From a compiler/language perspective, this isn't an interesting post. All I've done is incorporate OpenGL into my existing SDL2 support from the Pong game, earlier.
It was a bit of a hassle merging the SDL2 OpenGL tutorials (which are, I guess, pretty new, and pretty spartan) with the NeHe "drawing a shape on the screen" tutorial (which has a SDL1 implementation). But, hey, there you go. A triangle, rendered in perspective, in my language.
If you're familiar with the NeHe tutorials, you might expect there to be a square on the screen, too. And the square does get drawn, just not at the point that you see here - I have a few different "game modes", and in the first state, I draw a triangle. After several seconds, I switch states, and then I draw the square. So that's even fancier than the NeHe tutorials. Take that!

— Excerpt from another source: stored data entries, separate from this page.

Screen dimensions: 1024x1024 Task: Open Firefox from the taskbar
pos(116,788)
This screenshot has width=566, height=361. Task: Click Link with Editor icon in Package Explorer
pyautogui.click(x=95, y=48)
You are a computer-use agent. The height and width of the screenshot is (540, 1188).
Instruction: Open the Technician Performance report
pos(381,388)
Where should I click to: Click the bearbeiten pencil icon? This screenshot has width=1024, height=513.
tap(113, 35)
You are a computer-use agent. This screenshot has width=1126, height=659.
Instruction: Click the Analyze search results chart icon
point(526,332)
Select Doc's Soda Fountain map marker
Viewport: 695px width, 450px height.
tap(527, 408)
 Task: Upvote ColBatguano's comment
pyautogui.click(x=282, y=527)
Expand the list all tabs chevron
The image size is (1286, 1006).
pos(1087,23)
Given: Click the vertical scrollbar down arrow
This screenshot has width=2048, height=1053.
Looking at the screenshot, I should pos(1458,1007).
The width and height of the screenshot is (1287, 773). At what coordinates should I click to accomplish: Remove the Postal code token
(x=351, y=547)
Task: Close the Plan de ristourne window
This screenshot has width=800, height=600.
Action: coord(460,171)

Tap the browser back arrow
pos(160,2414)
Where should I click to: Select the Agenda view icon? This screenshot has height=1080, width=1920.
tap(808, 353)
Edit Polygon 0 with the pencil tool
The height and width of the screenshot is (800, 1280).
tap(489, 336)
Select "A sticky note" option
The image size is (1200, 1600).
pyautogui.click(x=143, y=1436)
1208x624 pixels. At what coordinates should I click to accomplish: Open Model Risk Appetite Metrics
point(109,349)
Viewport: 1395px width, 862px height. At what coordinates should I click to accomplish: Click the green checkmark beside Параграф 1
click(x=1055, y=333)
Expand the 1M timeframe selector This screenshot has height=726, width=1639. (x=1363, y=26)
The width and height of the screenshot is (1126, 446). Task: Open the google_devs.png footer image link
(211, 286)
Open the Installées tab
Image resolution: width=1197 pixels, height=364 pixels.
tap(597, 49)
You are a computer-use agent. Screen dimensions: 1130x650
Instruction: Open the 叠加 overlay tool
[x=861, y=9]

For the next foreseeable bit, I'll be hooking up OpenGL to my language, so that's not pretty, but it's what needs to happen. I suppose I can write a Python script to grab GL.h and provide some amount of interface for free.
A few things that I should add to my TODO list:
- GLES support - I'm using the old OpenGL glBegin(GL_TRIANGLES) style. That won't fly on all the platforms I intend to hit, so I'll rewrite the triangle using a vertex array, which hopefully my language will be able to support natively.
- Strings - pretty soon, I'm going to want to accept user input (for a high score list?) and show text onscreen (on an about screen?) without the gross approach I used in Pong, which included a draw_char call that put a character at a position on the screen - no word wrapping, no language support for strings. Maybe that won't be too hard.